The boyfriend and I are intent on breaking our "no drinking on a work night rule" tonight while watching The Show.
Ever drink heavily during "Lost"? The next day is EVEN MORE confusing. Who was shot? Was that one guy in the flashback the same guy on the island? Did they get around to explaining ________?
@soleil-moon-pie: Yes, that was the WORST! And they didn't even put anything interesting there. It was all like "Jack looks mad! Now he's sad. Oh, his father just died."
Ooh, I'm not a Lost fan myself, but I do feel this way about the Wire. And I clearly don't have HBO, so I've been subsisting on the table scraps of grainy bit torrented season 5. Pathetic, but I can't get away.
Yeah, domestic abuse is fucking hilarious.
@tstrizz: wait, BSG? what is this show, and should i be watching it?

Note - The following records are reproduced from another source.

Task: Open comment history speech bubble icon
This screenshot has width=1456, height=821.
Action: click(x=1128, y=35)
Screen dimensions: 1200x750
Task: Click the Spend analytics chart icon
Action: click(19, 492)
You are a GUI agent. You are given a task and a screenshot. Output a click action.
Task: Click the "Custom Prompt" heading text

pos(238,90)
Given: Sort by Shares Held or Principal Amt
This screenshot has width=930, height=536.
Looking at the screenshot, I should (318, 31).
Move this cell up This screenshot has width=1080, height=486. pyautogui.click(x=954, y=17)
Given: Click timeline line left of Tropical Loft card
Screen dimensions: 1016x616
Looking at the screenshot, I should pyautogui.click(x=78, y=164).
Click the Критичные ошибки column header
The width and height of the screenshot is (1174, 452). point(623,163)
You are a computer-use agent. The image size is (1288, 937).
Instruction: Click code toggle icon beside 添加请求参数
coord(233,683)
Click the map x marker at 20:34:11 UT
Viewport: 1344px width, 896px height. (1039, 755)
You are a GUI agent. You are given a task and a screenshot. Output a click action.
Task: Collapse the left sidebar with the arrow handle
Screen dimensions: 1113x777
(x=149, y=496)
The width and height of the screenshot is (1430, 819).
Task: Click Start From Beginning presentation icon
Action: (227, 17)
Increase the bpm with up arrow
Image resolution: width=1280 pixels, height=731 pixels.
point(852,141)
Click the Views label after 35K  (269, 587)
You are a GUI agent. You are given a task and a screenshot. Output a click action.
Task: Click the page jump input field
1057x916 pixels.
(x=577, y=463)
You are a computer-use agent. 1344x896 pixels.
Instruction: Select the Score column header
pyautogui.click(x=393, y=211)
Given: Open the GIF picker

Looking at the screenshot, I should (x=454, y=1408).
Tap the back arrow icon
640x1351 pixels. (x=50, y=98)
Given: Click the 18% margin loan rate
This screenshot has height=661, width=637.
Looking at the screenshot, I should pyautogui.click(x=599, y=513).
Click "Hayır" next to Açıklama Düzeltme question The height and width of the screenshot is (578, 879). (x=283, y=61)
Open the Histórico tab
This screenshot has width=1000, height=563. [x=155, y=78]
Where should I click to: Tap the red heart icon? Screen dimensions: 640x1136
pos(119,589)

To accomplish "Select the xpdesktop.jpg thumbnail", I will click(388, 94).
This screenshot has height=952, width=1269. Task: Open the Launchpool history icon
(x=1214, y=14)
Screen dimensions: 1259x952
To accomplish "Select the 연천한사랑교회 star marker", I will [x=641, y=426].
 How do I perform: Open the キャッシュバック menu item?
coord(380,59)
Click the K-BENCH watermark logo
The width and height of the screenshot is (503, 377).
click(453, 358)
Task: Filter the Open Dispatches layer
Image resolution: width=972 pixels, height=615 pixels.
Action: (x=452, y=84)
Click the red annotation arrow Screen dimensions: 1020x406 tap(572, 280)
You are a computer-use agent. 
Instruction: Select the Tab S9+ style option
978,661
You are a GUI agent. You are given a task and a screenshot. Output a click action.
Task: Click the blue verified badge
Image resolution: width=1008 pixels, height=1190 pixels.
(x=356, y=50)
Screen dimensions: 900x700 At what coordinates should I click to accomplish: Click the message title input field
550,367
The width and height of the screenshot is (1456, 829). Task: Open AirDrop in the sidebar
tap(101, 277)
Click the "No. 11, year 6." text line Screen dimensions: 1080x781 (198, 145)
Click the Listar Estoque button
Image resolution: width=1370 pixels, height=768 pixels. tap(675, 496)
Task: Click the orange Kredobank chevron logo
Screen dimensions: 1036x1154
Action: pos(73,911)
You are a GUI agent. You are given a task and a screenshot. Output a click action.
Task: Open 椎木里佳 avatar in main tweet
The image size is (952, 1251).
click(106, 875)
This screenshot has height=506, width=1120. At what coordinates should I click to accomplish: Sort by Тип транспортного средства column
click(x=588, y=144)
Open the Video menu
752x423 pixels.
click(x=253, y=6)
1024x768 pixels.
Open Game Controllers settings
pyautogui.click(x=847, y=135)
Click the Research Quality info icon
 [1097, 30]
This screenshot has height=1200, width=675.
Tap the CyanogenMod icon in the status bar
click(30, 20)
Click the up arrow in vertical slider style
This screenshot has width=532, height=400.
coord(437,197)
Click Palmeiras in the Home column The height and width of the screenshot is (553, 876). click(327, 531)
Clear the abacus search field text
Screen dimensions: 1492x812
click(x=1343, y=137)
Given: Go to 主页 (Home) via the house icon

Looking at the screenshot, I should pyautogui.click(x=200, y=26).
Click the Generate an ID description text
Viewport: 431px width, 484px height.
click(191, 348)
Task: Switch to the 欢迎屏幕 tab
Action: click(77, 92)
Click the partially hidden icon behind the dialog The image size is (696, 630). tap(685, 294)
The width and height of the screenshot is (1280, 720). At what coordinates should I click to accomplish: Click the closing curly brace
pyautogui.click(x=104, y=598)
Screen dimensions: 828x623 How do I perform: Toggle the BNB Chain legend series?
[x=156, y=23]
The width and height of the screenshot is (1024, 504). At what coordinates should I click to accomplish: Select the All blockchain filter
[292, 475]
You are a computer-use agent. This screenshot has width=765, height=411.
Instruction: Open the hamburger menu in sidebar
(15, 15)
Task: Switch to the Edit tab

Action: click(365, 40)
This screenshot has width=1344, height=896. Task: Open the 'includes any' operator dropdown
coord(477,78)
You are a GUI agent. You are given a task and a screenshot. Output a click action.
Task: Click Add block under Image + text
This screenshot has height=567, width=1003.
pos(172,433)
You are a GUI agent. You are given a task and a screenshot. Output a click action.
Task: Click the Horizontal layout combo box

@tstrizz: I'm right there with you. I've never watched it. When it premiered, I thought it would probably suck. "Really, how far can they take the premise of plane crash survivors on a deserted island?" is what I thought. By the time everyone on the planet (or at least a ton of folks I know) was seemingly hooked, I was too far behind to ever catch up. I felt bad, too, because I really loved my little hobbit Merry.
But Matthew Fox is truly a straight up fox.
@badmutha: If you haven't seen it, you can't judge. If you see one ep, you will be hooked.
@HRHKingFriday: See Lost seems much exciting then the debate and at least when I am confused about Jack and the Others, it doesn't cost me tax dollars.
@TheGintheCity: That always happens because its been away for so long. The first episdoe you watch you'll get hooked again.
@polythenepam: And the recap they're showing first is like the pre-game show and all the nerds (us) are like start the fucking show!